I did my elderly neighbours' shopping all through lockdown 1. If someone asked me now I would help

ICanHideButICantRun · 30/11/2022 14:45

whattodo1975 · 29/11/2022 10:59

Can you not go when he is asleep.

Also you need to learn to drive.

Yes, OP, never mind food, book yourself driving lessons.

FFS, @whattodo1975

ICanHideButICantRun · 30/11/2022 14:46

Do you have a local Co-op? They will deliver within two hours.

Botunr · 30/11/2022 14:49

Cancel the cheque!

OP posted this yesterday, so it's pretty much solved as her ordered food delivery will be coming today and she doesn't have access to deliveroo etc

bloodyeverlastinghell · 30/11/2022 14:49

Is there a community Facebook page if you ask I bet someone would volunteer to collect/ drop off a Tesco click and collect or equivalent.

Redebs · 30/11/2022 15:03

Stressedmum2017 · 30/11/2022 14:17

Absolute morons on this thread. 'get him out and about'!! Tell me you've never experienced psychosis without telling me you have never experienced psychosis.

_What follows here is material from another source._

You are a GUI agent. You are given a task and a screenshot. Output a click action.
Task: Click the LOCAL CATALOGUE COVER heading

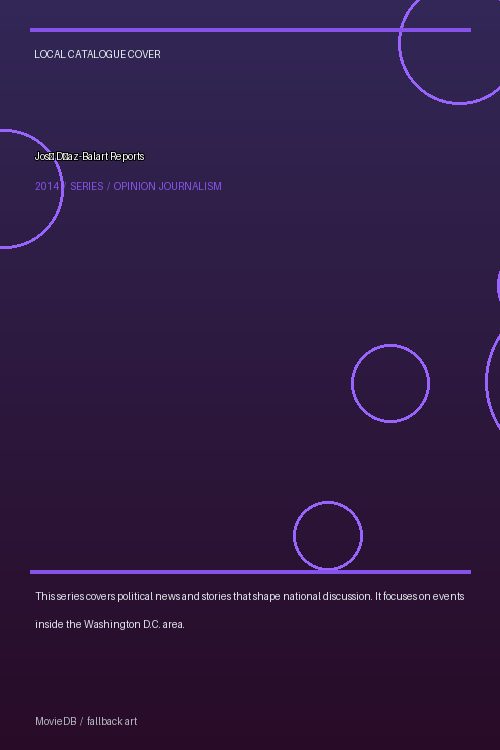point(97,55)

If you had you would know what a thick comment that is because the voices and hallucinations increase dramatically when going outside. Then coming back in the extra stimuli has made you 10x worse. There is a reason people on certain sections in psychiatric units are not allowed off the grounds UNTIL they are better, for their own and others safety.

Saying to someone hearing a voices that a trip to the supermarket will help them is beyond stupidity. Just goes to show you are someone who hears the words 'mental heath' and chalks it up as mild anxiety and situational depression that everyone can get, there are many other conditions than that ffs.